Sotto le stelle di Parigi: recensione del film di Claus Drexel
Dal 25 novembre 2021 al cinema con Officine Ubu, Sotto le stelle di Parigi è la fiaba urbana dai buoni sentimenti più coraggiosa dell’imminente periodo natalizio. Al netto di facilonerie e semplificazioni, il film diretto da Claus Drexel non si nasconde dietro i placidi cliché dei raconti urbani e sceglie gli ultimi tra gli ultimi come protagonisti. Una clochard e un bambino immigrato gareggiano alla conquista dello spettatore in un’avventura che non darà tempo per le scelte mentre illustra un catalogo dei volti umani stesi ai piedi delle tendopoli parigine. Gioca facile, Claus Drexel, con una donna che si presta madre e un bambino dagli occhi grandi, ma gioca davvero. Sotto le stelle di Parigi prova affetto per il popolo dei dimenticati e racconta (quasi) tutti gli altri, quelli che vivono la città oltre il livello del fiume, come testimoni di un’umanità consumata e senza cuore.

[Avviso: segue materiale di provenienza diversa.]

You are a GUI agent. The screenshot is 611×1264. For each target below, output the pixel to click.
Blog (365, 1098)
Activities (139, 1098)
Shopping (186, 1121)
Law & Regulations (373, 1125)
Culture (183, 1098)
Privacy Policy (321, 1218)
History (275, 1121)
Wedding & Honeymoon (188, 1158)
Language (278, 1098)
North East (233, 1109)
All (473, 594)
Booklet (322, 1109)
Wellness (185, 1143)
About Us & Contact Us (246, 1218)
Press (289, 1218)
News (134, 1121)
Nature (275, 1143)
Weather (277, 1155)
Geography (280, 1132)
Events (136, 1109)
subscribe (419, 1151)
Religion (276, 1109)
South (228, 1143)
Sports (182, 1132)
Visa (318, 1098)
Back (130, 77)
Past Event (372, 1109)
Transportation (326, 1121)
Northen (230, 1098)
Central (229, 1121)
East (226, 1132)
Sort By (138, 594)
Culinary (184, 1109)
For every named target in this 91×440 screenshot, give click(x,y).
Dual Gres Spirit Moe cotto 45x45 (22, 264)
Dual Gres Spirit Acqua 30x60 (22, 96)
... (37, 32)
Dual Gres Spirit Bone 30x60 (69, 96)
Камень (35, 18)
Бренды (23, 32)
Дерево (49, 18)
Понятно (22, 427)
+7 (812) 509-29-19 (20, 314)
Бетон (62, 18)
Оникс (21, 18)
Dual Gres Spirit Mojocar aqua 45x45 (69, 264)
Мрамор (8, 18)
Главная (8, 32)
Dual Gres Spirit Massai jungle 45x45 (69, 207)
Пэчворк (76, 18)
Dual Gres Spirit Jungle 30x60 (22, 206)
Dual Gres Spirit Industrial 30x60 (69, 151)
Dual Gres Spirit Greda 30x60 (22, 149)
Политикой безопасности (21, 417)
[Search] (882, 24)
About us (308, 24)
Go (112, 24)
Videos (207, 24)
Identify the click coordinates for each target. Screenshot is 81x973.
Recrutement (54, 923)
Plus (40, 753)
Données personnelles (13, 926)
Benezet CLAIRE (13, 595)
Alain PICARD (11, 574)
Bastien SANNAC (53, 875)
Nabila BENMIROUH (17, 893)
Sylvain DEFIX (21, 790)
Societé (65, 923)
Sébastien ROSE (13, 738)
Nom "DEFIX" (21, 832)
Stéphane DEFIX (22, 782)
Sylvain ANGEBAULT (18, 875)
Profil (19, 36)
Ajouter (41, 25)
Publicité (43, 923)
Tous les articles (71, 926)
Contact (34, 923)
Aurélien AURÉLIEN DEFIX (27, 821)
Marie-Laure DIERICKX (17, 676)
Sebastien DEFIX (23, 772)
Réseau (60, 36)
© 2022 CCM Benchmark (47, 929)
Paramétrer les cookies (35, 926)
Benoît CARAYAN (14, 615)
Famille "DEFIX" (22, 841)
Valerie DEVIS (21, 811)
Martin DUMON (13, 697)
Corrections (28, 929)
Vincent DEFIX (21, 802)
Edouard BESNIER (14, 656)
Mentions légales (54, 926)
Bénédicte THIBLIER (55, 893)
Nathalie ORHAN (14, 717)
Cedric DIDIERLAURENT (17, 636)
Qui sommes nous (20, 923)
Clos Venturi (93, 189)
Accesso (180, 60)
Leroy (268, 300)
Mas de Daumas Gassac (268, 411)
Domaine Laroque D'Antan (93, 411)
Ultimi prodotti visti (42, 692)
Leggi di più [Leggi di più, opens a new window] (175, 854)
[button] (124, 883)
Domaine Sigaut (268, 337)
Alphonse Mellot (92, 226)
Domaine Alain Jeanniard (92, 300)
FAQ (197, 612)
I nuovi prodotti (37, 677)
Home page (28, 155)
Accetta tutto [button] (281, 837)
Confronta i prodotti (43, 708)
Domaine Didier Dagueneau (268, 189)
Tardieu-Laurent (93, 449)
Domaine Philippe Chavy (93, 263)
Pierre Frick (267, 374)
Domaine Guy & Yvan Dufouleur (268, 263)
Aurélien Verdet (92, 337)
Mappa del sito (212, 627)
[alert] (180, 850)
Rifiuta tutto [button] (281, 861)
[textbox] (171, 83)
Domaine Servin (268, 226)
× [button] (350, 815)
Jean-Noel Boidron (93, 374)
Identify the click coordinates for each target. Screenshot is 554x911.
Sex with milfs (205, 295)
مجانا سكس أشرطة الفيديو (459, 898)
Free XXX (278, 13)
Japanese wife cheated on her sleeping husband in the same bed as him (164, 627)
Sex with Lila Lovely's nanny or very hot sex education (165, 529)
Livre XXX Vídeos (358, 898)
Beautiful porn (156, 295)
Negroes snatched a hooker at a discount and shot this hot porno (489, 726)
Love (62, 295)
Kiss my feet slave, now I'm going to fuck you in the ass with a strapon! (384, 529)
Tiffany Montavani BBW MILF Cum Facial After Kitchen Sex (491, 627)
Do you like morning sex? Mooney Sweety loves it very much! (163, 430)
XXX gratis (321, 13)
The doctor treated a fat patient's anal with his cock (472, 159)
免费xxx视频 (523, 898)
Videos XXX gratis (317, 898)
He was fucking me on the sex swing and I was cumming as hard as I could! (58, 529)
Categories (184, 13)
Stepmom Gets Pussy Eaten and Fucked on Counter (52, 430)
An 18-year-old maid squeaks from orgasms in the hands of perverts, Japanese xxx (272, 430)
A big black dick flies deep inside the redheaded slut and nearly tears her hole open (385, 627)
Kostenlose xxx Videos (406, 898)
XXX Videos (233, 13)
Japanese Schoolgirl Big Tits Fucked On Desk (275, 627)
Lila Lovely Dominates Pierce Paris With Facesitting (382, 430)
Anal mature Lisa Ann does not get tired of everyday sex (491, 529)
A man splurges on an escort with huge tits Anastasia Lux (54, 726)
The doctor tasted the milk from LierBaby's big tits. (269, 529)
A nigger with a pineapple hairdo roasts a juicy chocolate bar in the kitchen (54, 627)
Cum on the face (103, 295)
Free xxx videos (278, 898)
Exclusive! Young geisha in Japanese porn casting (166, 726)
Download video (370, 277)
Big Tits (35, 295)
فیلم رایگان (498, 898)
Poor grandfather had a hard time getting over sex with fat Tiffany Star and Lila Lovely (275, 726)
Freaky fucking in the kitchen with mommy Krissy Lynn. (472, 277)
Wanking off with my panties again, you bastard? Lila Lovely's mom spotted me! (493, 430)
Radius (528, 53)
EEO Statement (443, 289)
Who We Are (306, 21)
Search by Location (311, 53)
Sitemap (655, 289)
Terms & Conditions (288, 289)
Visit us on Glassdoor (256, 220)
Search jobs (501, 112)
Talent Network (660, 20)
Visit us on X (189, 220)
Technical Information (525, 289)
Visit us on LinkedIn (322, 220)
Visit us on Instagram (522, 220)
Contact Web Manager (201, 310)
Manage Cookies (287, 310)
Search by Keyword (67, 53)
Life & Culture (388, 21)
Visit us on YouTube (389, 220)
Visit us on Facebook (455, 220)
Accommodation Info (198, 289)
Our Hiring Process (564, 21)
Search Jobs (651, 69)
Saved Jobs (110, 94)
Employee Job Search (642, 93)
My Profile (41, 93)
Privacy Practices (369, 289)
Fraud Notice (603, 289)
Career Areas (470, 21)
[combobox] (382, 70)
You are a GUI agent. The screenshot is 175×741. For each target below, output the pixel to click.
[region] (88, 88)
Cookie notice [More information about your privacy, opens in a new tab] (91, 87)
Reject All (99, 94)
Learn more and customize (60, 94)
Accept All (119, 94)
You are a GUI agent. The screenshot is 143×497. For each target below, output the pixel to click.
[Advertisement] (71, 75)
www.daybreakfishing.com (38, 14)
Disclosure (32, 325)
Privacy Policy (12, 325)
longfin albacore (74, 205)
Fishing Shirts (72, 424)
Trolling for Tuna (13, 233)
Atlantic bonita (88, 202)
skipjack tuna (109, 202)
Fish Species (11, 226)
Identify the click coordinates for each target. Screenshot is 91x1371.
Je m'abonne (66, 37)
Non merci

Sotto le Stelle di Parigi, la fiaba del reale
Ai confini del mondo – “Au Bord Du Monde” come titolò nel 2012 proprio un documentario di Claus Drexel – vive Christine (Catherine Frot). Vagabonda, clochart; conosce le dimensioni nascoste della città. Sotto le stelle di Parigi sopravvive ai giorni, senza grandi intoppi o sorprese. Le stelle appaiono subito, nel film di Drexel. Ci danno il benvenuto in una fiaba urbana che non manca mai di ricordare le affinità con il reale. Non è il castello disperso nel tempo ma la metropoli contemporanea, abitata da plotoni di tendopoli con immigrati e francesi au bord du mond. La Francia di oggi, cartina tornasole d’Europa, negli occhi di un bambino eritreo, Suli (Mahamadou Yaffa), fuggito da un hotspot d’accoglienza e in cerca della madre. Appare in una notte buia e senza stelle, cadendo nella vita di Christine per cambiarla oltre ogni previsione. Suli non conosce il francese: non può essere ingannato dalle parole burbere di una donna che mentre dice “sciò via di qua” apre gli occhi all’abbraccio. “Io là, tu di là”, un’espressione che significa distanza è accolta dal piccolo Suli come forma di speranza, convinto che “Là” sia il nome della signora pronta ad aiutarlo. E così, dopo i primi dinieghi, Christine cede al bambino e ha inizio una turbolenta Odissea in cerca della madre perduta. Lasciamo Parigi, che si era concessa in un prologo lento e dedicato a chi vive ai capolinea della città, una galleria che riporta al centro la sensibilità realista di Drexel, e vagabondiamo pieni di speranza. Accanto all’umanità di chi si aiuta per sopravvivere – la gentilezza dei giovani ai centri immigrati – c’è un orco dai molti volti: le istituzioni di un paese, le divise di uno Stato. Poliziotti, netturbini, responsabili. A ogni livello: la divisa, la responsabilità, la burocrazia, alza barriere che parlano ogni lingua. Io là, tu di là, per davvero. “I migranti che ci invadono, meglio i barboni”, la classifica degli ultimi, la gerarchia dell’umanità si spezza nell’avventura di Catherine e Suli.
La complessità che manca
In tutta questa complicata varietà – di vite, origini, provenienze – Sotto le Stelle di Parigi si abbandona troppo presto alla semplcità. Una fiaba dev’essere semplice all’ascolto, non facile nell’esaurirsi. Christine e Suli sono attorniati di Divina provvidenza, ossia meccanismi di deus ex machina che sopraggiungono a rimuovere gli ostacoli del percorso, e giungono alla meta in un viaggio tutto sommato lineare.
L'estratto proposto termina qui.